What the exercise asks:
Collect every line of the rows below that contains the string "colorbar", and copy each one out in full.

(Stored data)
--- START ---

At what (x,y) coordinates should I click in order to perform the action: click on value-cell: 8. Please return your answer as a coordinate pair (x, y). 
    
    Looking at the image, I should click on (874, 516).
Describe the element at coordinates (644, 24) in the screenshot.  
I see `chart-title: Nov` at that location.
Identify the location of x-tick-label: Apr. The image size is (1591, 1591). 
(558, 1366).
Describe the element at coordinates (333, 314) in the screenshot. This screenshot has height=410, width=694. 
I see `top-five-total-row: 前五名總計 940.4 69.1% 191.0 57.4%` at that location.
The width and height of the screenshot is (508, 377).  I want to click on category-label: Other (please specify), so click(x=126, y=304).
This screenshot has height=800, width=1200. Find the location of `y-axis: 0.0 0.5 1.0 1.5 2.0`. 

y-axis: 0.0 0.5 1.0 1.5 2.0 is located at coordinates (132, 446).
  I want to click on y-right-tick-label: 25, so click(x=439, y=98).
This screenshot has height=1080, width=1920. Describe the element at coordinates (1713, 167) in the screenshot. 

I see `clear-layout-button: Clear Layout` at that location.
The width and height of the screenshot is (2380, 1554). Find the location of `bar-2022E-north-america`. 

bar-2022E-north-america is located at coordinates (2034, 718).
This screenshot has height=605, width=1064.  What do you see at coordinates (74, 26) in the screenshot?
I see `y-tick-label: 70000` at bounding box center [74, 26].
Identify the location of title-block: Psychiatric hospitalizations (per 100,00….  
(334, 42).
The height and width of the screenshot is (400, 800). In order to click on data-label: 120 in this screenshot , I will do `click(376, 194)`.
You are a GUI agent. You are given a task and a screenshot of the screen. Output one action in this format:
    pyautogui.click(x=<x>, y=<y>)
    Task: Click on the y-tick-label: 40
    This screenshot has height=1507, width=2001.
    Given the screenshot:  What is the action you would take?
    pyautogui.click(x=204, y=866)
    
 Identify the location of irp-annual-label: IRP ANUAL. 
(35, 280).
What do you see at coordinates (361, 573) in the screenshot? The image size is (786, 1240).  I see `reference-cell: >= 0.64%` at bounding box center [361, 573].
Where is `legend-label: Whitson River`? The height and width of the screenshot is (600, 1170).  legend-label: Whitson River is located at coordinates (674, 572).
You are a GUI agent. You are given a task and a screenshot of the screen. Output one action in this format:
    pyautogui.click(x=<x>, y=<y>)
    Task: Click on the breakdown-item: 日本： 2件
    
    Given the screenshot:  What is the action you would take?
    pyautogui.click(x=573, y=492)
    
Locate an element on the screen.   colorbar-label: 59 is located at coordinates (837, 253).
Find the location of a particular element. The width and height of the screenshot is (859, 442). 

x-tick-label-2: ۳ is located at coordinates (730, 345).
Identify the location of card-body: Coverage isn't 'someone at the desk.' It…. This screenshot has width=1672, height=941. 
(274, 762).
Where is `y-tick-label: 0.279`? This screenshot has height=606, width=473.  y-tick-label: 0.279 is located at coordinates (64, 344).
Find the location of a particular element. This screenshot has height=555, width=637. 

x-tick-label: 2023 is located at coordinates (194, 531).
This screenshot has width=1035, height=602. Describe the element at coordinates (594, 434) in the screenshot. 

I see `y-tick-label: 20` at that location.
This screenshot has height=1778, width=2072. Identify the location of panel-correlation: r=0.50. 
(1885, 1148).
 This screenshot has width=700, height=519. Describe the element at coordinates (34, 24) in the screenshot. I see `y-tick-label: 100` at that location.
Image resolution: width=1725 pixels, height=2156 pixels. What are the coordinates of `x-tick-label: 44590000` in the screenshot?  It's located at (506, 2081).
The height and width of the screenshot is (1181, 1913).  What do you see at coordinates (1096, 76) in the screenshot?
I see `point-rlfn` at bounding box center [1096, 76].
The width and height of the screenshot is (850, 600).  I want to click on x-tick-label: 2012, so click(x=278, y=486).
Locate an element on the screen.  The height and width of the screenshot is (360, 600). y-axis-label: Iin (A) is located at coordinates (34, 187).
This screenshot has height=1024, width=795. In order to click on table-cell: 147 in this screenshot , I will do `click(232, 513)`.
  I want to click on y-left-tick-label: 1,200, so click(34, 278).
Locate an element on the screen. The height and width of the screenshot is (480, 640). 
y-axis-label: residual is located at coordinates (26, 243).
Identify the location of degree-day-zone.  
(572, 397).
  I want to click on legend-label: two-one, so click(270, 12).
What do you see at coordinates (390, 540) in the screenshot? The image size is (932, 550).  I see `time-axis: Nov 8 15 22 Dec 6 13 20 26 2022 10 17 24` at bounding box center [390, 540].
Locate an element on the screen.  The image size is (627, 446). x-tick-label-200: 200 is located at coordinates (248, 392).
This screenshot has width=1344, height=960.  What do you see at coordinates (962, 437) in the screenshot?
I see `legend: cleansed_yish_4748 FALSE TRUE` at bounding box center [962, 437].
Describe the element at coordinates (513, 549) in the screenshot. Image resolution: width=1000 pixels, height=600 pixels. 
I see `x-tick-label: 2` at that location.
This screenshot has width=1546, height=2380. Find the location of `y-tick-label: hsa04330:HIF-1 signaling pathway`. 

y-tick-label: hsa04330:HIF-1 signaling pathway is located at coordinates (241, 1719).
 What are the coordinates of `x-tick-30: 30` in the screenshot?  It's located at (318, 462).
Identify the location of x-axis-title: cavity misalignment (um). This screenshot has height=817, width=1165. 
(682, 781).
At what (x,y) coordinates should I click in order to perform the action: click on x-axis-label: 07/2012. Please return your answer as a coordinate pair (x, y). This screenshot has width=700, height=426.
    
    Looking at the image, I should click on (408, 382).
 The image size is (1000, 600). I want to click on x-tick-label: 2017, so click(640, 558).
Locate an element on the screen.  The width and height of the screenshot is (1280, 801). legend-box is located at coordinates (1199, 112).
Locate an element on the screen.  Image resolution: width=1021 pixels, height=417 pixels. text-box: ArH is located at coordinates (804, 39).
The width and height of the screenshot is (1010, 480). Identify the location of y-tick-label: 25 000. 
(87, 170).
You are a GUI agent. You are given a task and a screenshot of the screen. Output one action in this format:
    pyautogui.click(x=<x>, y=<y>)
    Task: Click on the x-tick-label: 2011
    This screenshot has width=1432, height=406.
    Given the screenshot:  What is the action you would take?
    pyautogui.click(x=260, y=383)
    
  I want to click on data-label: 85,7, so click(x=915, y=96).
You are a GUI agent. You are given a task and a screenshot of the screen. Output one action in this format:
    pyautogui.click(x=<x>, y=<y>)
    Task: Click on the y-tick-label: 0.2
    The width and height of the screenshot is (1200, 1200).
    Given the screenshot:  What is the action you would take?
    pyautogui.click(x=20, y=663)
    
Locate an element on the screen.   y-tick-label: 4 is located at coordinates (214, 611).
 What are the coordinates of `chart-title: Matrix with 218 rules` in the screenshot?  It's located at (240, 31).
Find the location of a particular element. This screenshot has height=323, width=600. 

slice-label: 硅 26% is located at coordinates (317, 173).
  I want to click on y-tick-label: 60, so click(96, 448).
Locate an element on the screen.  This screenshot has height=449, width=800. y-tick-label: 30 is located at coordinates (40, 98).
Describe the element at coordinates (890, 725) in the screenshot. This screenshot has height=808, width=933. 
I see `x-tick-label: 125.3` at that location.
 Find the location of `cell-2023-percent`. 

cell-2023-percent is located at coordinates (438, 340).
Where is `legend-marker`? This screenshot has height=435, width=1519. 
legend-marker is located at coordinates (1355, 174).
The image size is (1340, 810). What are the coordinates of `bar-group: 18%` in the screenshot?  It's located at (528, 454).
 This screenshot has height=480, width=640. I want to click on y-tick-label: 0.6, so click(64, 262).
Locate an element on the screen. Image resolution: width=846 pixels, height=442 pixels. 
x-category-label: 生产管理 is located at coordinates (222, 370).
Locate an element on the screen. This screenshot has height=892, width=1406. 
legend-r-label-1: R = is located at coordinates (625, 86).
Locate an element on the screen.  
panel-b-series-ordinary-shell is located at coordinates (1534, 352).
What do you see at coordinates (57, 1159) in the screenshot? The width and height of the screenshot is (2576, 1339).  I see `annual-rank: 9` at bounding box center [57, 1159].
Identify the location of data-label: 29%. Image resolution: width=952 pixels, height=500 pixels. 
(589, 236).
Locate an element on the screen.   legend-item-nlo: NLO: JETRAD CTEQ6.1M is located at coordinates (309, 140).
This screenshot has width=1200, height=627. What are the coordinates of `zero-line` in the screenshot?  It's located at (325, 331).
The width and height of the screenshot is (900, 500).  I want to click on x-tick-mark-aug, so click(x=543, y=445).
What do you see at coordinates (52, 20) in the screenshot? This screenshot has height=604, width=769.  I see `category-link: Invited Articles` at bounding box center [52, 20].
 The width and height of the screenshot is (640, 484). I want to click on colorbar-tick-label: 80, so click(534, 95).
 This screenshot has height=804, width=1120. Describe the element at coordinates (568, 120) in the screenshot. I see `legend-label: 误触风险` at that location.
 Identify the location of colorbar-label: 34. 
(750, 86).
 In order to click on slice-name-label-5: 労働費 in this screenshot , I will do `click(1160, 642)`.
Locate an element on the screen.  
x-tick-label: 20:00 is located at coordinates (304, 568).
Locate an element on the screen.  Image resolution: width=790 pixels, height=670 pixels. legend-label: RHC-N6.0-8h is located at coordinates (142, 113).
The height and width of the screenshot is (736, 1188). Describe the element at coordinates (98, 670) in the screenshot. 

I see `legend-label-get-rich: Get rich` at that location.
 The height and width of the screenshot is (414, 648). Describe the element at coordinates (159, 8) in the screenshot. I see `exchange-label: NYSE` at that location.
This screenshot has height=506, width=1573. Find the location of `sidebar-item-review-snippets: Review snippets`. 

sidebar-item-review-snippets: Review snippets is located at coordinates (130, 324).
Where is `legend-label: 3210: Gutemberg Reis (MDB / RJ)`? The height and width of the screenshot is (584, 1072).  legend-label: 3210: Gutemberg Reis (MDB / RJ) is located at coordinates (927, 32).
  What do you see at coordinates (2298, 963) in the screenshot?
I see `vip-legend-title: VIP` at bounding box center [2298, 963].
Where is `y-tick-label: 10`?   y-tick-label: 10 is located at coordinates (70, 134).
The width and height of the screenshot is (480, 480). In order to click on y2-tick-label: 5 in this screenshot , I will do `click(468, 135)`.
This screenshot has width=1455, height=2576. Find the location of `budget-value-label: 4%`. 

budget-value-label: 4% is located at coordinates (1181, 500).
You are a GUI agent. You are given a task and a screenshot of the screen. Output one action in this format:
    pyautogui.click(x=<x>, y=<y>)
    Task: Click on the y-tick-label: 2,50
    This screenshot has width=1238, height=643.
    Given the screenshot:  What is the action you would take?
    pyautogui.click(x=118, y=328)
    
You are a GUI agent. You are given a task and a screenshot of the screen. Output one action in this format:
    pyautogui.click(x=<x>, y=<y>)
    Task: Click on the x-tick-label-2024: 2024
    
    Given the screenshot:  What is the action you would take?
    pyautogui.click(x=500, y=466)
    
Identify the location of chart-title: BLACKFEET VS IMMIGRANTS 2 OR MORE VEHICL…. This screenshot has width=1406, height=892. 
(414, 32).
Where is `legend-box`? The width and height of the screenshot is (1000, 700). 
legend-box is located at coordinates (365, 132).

--- END ---

Response area:
Locate an element on the screen.   colorbar-label: 59 is located at coordinates (837, 253).
 The width and height of the screenshot is (640, 484). I want to click on colorbar-tick-label: 80, so click(534, 95).
 Identify the location of colorbar-label: 34. 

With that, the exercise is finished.